Le bulbe olfactif est une petite région cérébrale, située sur le plancher de la boîte crânienne chez l’homme, et qui traite le message olfactif en provenance des neurones récepteurs de la cavité nasale. Il siège au sein de cette région une forme particulière de plasticité, la neurogenèse adulte. En effet, on a longtemps pensé que les neurones ne se formaient que pendant le développement embryonnaire, et que l’on disposait donc à la naissance d’un stock définitif de neurones. Ce dogme s’est effondré lorsqu’un apport permanent de nouveaux neurones (neurogenèse) a été mis en évidence dans quelques régions du cerveau de certains mammifères adultes, en particulier dans le bulbe olfactif. Ainsi, chez l’animal et peut être chez l’Homme, les nouveaux neurones, dont le nombre est augmenté par l’apprentissage, seraient nécessaires à l’amélioration de la capacité à discriminer et mémoriser les odorants. L’intégration permanente de nouveaux neurones dans le réseau neuronal bulbaire permet au système d’être très plastique, et ainsi de s’adapter à un environnement en perpétuel changement : les nouveaux neurones modifient la représentation neurale de l’odeur en fonction des besoins de l’animal, de la pertinence et de la signification que l’odeur a acquise avec l’expérience.
L’existence d’une neurogenèse olfactive active chez l’Homme est actuellement discutée ; elle semble diminuée par rapport à celle présente chez l’animal, mais des neurones formés chez l’adulte ont été mis en évidence dans le bulbe olfactif humain.

Le cerveau olfactif

Du bulbe olfactif, l’information olfactive est transmise aux cortex olfactifs primaires incluant principalement le noyau olfactif antérieur, le cortex piriforme, le tubercule olfactif, l’amygdale et le cortex entorhinal latéral.

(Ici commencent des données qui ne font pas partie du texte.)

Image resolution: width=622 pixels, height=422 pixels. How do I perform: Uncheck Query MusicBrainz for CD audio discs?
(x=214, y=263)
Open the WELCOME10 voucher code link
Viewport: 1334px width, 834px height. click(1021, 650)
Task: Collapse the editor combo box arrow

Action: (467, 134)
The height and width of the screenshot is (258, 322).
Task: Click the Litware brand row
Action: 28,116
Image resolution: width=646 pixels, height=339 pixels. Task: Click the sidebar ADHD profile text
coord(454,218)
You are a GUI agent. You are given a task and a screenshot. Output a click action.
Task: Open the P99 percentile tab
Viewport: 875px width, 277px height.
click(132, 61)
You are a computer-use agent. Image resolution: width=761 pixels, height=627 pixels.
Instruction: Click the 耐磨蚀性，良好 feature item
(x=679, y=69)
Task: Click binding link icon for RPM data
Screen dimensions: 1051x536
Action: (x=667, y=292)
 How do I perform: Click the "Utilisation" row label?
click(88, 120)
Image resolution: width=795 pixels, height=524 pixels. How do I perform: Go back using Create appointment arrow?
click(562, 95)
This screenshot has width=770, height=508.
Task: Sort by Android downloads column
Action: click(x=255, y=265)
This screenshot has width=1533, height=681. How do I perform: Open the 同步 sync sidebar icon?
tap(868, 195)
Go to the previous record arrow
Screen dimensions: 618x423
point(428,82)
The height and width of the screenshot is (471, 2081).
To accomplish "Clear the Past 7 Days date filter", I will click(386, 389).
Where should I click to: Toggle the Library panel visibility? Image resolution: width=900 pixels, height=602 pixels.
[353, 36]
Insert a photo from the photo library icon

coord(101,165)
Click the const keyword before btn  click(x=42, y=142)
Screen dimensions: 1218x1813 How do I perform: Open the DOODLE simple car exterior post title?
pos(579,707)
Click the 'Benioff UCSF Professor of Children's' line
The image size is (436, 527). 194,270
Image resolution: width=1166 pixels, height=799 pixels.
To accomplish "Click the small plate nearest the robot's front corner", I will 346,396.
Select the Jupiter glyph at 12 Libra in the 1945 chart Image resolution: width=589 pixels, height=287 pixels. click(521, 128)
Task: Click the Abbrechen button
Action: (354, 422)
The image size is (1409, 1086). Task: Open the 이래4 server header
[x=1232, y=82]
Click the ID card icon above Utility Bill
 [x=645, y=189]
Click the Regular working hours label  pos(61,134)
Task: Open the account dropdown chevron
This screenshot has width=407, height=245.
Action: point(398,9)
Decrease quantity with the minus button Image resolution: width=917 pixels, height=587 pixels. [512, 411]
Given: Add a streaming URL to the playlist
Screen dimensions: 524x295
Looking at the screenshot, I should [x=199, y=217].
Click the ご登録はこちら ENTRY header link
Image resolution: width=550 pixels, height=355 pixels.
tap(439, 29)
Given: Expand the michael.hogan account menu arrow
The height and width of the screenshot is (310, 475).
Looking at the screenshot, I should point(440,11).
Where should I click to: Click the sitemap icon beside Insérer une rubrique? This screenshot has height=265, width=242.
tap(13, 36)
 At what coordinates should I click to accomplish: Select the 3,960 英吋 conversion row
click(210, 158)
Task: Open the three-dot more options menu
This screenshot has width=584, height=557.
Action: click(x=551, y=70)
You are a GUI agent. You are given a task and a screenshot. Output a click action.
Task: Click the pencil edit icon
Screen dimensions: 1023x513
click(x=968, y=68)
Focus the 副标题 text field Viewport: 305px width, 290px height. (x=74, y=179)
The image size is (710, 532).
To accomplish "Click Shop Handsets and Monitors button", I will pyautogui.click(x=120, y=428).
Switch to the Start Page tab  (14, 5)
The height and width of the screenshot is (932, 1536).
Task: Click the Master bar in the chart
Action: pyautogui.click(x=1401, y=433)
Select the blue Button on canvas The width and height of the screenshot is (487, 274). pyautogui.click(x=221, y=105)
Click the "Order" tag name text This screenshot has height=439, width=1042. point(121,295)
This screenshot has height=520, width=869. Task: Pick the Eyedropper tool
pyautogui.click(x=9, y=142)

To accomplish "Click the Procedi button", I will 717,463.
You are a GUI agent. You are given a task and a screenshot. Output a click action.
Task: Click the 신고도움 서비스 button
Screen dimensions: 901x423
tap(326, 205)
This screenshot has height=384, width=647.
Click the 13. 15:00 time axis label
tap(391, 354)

Toutes ces aires forment un large réseau fortement interconnecté. Les neurones de ces régions se projettent ensuite sur l’hippocampe et le thalamus, ainsi que sur les cortex olfactifs secondaires constitués des cortex orbitofrontal et insulaire. Il est intéressant de noter que le système olfactif se distingue des autres systèmes sensoriels par une double particularité. Premièrement, l’information sensorielle ne passe pas par le thalamus avant d’atteindre le cortex olfactif primaire. Deuxièmement, seuls deux ou trois neurones séparent les neurorécepteurs des régions cérébrales fortement impliquées dans les émotions (amygdale) et la mémoire (cortex entorhinal, hippocampe). Il existe donc un lien anatomique privilégié entre olfaction, émotion et mémoire.